Stephen Narth schaute plötzlich auf.

»Leggat? Ich dachte, das wäre ein großer Freund von Ihnen.«

»Er ist es, und er ist es auch nicht«, sagte Spedwell vorsichtig. »Fing-Su denkt – nun, es müssen in der letzten Zeit einige Vertrauensbrüche vorgekommen sein. Es sind Dinge herausgekommen und leider gleich an die falsche Adresse gelangt.« Dann sagte er plötzlich: »Lynne ist doch in der Stadt. Ich vermute, daß Sie das wissen?«

»Ich kümmere mich nicht darum, wo er sich aufhält«, sagte Mr. Narth mit einer gewissen Schärfe.

»Ich dachte, Sie würden sich darum kümmern«, sagte der andere leichthin.

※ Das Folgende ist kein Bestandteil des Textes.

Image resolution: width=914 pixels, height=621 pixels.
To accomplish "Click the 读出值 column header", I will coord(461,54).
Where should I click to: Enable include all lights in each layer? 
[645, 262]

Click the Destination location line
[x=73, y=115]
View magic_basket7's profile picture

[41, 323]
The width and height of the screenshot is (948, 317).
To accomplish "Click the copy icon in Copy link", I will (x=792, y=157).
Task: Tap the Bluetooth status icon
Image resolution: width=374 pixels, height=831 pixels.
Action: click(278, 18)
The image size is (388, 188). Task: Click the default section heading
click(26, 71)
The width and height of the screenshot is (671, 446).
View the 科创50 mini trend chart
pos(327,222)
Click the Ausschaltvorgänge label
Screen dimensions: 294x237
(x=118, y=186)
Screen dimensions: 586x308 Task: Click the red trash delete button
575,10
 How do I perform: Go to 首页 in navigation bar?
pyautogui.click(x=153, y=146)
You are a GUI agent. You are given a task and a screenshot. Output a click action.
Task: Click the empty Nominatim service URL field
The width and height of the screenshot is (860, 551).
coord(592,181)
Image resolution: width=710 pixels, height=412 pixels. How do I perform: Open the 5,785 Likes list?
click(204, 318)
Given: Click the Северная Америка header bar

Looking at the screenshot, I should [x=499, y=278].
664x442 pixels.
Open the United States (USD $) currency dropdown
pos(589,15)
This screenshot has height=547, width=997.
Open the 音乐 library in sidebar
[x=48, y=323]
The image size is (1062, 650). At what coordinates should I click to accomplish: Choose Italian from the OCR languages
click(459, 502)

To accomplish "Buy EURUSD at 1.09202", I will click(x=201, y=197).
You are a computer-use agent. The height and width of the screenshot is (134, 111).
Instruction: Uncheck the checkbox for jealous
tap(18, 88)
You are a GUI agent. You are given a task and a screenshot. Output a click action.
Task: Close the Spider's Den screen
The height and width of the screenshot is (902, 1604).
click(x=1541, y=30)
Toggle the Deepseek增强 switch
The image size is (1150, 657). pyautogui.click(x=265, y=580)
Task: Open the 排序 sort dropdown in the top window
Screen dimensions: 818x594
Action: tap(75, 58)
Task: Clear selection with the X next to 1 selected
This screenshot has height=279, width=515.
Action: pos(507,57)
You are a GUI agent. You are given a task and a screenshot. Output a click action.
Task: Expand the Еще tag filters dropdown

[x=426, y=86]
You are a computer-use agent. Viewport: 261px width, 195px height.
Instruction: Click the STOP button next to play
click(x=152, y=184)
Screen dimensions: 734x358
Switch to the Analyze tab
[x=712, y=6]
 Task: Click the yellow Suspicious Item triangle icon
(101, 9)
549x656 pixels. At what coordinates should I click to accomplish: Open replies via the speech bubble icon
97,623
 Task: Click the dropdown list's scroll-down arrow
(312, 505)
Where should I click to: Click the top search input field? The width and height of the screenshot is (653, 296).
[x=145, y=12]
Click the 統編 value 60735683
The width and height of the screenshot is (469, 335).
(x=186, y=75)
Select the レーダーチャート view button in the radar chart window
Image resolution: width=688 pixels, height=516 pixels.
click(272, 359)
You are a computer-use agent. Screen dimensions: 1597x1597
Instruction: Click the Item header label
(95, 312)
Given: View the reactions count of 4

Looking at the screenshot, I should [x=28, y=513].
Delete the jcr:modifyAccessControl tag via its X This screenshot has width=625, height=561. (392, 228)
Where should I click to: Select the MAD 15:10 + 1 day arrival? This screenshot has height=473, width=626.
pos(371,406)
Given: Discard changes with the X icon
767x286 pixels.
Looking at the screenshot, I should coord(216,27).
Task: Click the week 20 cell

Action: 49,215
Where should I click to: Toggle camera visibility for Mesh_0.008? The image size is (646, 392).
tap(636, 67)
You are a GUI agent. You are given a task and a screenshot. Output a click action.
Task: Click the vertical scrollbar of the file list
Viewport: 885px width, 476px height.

Er hätte auch noch hinzufügen können, daß er sich selbst viel mehr für die Pläne Clifford Lynnes interessierte, als dieser aufgeregte Mann vermuten konnte. Und er interessierte sich deshalb so stark dafür, weil Fing-Su einen neuen Plan ausgeheckt hatte, der so geschickt angelegt war, daß nur einer Joan Bray retten konnte – und das war der Schnellschütze von Siangtan.